Document passage

········

Through most of the 20th century, it was still uncommon to find a hand dryer in a public bathroom. When the British actor Jonathan Routh published the first edition of his Good Loo Guide (“Where to Go in London”) in 1965, he singled out the device for mention every time he found one. Only five toilets, out of more than a hundred, held hand dryers – of the pedal-operated kind that, in the 1965 movie Help!, inhale the jacket sleeves of Ringo Starr and Paul McCartney. Mostly, Routh encountered towels of cloth or paper, and quite often, he had to pay to use these products. (“Do loos ever advertise their attractions?” he wondered, while extolling the virtues of the splendid restrooms of Hyde Park in the 1968 update. “Has anyone ever seen an ad saying ‘Just arrived – new free electric hand-drier at the so-and-so loos.’”) Even in the third and final edition of the guide, released in 1987, I counted more instances of electric razors, armchairs and pre-pasted disposable toothbrushes than of hand dryers.

For decades, the pre-eminent hand dryer manufacturer was World Dryer, a company so closely associated with the product that many people assumed its founder, George Clemens, had invented the thing. In 1948, when Clemens set up World Dryer near Chicago, a post-second-world-war wood shortage was causing a shortage of paper towels. Clemens released the Model A hand dryer, an enamel-white shell with a shiny round button, in 1951. Even as a succession of owners bought and sold the company, the Model A and its variations remained World Dryer’s stock in trade – its All-Stars sneaker, its Tabasco sauce. For years, the tank-like Model A was the apex of possibility – the best dryer on the market, now and for ever.

········

Entries supplied
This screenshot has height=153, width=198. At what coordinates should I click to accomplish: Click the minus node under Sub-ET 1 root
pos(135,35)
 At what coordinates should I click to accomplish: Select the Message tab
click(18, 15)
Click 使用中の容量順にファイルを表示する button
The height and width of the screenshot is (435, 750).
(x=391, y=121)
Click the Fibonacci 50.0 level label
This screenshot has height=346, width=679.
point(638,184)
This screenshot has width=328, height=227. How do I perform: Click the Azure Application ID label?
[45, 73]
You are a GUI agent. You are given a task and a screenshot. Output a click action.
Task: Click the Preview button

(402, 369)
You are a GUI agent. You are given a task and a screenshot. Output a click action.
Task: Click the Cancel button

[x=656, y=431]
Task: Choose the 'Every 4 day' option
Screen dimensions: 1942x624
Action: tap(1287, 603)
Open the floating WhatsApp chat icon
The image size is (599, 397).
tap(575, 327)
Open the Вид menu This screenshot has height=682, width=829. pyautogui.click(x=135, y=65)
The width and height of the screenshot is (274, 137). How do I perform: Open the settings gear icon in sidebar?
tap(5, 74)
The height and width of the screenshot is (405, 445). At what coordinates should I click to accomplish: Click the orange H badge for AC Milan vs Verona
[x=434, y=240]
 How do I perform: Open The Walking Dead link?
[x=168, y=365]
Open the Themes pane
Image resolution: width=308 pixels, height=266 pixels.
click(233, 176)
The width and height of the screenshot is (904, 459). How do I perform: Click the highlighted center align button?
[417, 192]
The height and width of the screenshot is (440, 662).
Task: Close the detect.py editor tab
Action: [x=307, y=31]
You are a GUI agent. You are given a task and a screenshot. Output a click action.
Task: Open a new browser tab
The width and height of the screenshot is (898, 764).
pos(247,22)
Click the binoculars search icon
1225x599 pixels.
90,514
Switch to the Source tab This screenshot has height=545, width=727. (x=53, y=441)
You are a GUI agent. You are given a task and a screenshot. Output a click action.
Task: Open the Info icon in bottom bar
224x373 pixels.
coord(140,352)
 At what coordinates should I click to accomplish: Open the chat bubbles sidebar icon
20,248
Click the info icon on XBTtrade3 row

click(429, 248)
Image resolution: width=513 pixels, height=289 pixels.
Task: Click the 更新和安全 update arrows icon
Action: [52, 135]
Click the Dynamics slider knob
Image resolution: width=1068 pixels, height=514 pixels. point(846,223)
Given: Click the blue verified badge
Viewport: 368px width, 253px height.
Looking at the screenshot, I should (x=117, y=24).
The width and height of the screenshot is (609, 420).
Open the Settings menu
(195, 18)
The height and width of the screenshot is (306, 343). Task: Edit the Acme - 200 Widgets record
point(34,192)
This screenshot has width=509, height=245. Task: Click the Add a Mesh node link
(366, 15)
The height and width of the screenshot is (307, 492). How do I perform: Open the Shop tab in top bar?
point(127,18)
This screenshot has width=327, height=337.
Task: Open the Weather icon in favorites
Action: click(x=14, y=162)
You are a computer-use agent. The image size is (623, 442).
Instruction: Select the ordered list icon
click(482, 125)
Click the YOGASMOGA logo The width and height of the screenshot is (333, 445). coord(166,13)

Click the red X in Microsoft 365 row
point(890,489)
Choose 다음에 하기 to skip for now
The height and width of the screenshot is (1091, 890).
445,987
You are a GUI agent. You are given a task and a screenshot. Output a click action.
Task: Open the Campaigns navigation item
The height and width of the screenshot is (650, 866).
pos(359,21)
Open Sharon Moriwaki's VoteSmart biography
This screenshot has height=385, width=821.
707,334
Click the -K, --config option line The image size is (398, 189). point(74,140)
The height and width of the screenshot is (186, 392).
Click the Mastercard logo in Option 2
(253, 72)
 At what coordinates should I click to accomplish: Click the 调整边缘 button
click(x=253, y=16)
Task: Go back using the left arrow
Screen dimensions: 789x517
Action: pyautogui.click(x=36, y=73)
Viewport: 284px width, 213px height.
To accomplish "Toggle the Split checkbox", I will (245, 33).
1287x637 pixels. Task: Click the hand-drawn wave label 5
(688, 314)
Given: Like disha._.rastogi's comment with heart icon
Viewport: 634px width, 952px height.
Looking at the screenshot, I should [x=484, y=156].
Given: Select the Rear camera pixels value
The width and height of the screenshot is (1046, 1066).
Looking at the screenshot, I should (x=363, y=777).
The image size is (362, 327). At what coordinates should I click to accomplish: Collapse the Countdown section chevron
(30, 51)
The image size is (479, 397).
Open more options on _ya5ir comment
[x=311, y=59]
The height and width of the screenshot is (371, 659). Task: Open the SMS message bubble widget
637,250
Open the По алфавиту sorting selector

········

Task requirements
1. According to the hand dryer history text, in what year did George Clemens release the Model A hand dryer?
2. Carry the hand dryer history text forward from its final sentence.
The lines on this page have no connection to the hand dryer history text.

Answers for the exercise
1. He released it in 1951.

2.
Even World Dryer seemed to believe that. In 1989, when Scott Kerman joined World Dryer as a salesman, it wasn’t a very ambitious company. It was unfair to judge it in hindsight, he conceded, but “back then, if someone were to go ask for money for R&D, he’d have been told: ‘Who the hell needs a better hand dryer?’” Nothing revolutionary seemed to be happening anywhere. Kerman remembered how, in the autumn of 1997, the president of a rival company, Nova Dryer, tried to poach him. He was flown out to Montreal, where Nova was based. The president took him into a dark office, turned on the lights and revealed an object with a sheet covering it.

“This is your future, whether you like it or not,” the president said dramatically, then whisked away the sheet.

It was a slightly quieter, slightly more efficient, slightly smaller hand dryer. (Kerman didn’t take the job.)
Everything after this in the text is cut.